Drive already mounted at /content/drive; to attempt to forcibly remount, call drive.mount("/content/drive", force_remount=True).
/content/drive/MyDrive/CSE5835


In [42]:
import pandas as pd

# split dataframe into features (fingerprint) and target variable (potency)
def splitXY(fileName):
  X = pd.read_pickle(fileName)
  y = pd.to_numeric(X['standard_value'])
  X.drop('standard_value', axis=1, inplace=True)

  return X, y

In [43]:
X_train, y_train = splitXY('train_df.pkl')
X_dev, y_dev = splitXY('dev_df.pkl')
X_test, y_test = splitXY('test_df.pkl')

────

TASKS AND EXERCISES -
1 - Answer these questions about the notebook excerpt, one answer per line:
(a) What argument does the message say to pass to drive.mount to force a remount?
(b) Which column does splitXY use as the target variable?
(c) Which three files are passed to splitXY?
2 - In the notebook excerpt, rewrite the block beginning "# split dataframe into features" as a short list of what the function does.
3 - Reproduce the notebook excerpt word for word, from "# split dataframe" to "y_dev = splitXY('dev_df.pkl')".

DATA PROVIDED -

────

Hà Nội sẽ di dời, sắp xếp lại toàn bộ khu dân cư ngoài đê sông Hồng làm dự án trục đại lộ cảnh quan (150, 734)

────

ANSWER SET -
1 -
(a) force_remount=True
(b) 'standard_value'
(c) train_df.pkl, dev_df.pkl and test_df.pkl

2 -
- Splits a dataframe into features (fingerprint) and a target variable (potency).
- Reads the given pickle file into X.
- Converts the 'standard_value' column to numbers and stores it as y.
- Drops 'standard_value' from X in place.
- Returns X and y.

3 -
# split dataframe into features (fingerprint) and target variable (potency)
def splitXY(fileName):
  X = pd.read_pickle(fileName)
  y = pd.to_numeric(X['standard_value'])
  X.drop('standard_value', axis=1, inplace=True)

  return X, y

In [43]:
X_train, y_train = splitXY('train_df.pkl')
X_dev, y_dev = splitXY('dev_df.pkl')